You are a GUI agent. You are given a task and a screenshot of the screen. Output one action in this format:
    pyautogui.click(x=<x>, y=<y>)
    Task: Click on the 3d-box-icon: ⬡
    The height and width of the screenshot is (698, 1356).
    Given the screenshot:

-=-=-=-=-

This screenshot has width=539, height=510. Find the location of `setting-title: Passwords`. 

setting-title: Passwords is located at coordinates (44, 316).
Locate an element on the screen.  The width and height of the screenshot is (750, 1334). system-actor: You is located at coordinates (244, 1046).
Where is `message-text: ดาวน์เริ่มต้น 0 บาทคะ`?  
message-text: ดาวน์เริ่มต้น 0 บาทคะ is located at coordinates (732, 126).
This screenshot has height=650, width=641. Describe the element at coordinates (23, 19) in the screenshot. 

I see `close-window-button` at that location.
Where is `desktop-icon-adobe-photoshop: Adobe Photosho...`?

-=-=-=-=-

> [Problem details]
From the data above, pull out each line containing the string "icon", treating uppercase and lowercase as distinct.

> [Answer section]
    Task: Click on the 3d-box-icon: ⬡
Where is `desktop-icon-adobe-photoshop: Adobe Photosho...`?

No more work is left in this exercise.